Anger bubbles up in Congress over anti-obesity ads targeting soda
Taxpayer-funded anti-obesity ads targeting soda aren’t going down well with a Tennessee congressman, who has introduced legislation to prohibit federal spending on any campaigns targeting legal American-made products.
Republican Rep. Scott DesJarlais’s "Protecting Foods and Beverages from Government Attack Act" would prohibit the use of federal dollars for "scare campaigns" against products lawfully marketed under the Federal Food, Drug and Cosmetic Act.
He introduced the measure in response to ads, funded with federal economic stimulus funds, that target soda. A New York ad, for example, shows blobs of fat being poured out of a soda can and admonishing, "Don’t drink yourself fat."
"When I see stimulus money being used to attack American companies and American workers, I think it would be very unsettling to be working on the assembly line of Coca Cola, look up and see an ad that’s trying to hurt the very job that you make your wages and pay taxes from," DesJarlais said in an interview outside the House chamber.
"These advertisements strike at the heart of personal responsibility," DesJarlais added in a letter to congressional colleagues seeking their support for the measure. Food and beverage companies, he added, "should not have to be concerned that their very own tax dollars are being used against them."
The congressman, who’s a physician, added: "Dietary choices should be a personal decision, or they should be made by individuals in consultation with a doctor or dietitian."
But Dr.

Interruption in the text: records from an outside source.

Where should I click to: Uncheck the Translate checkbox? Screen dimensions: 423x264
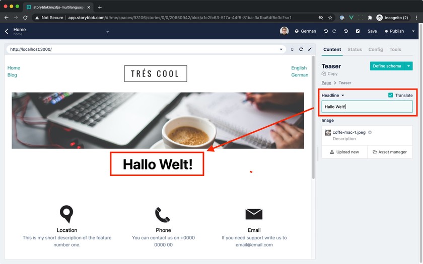click(x=391, y=95)
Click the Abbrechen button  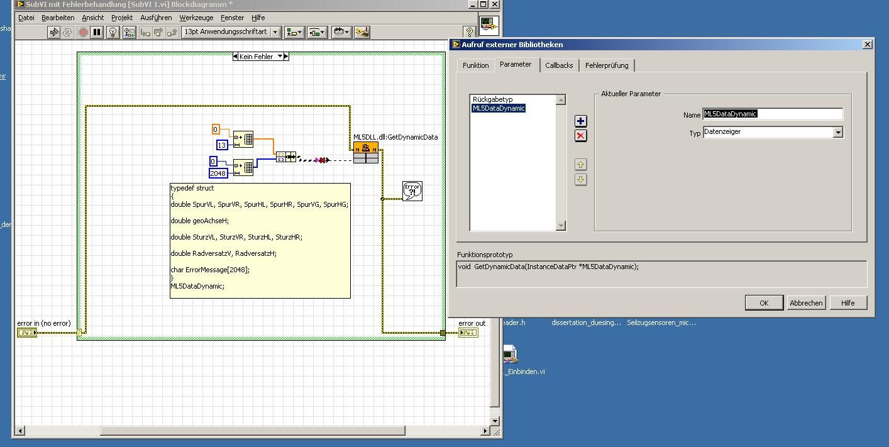(806, 303)
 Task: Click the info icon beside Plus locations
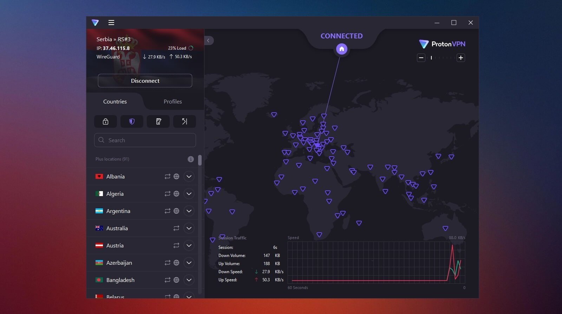(x=190, y=159)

Jonathan Fielding, Los Angeles County's director of public health, said in an interview, "We need to educate people about what’s in the food that they eat." A Los Angeles County website features a bottle of soda pouring packs of sugar into a glass and says, "You wouldn’t eat 22 packs of sugar. Why are you drinking them?"
"Tobacco is a legal product, but if we hadn’t had government help in sponsoring ads that help people understand the harm from tobacco, where would we be today?" Fielding added. "Obesity is our biggest epidemic, so trying to attack it with both hands tied behind our back would make it very difficult."
A DesJarlais spokesman said that while it is appropriate for government to require companies to post the nutritional value of their products, it's not Washington's job to try to persuade people in what they should or should not eat.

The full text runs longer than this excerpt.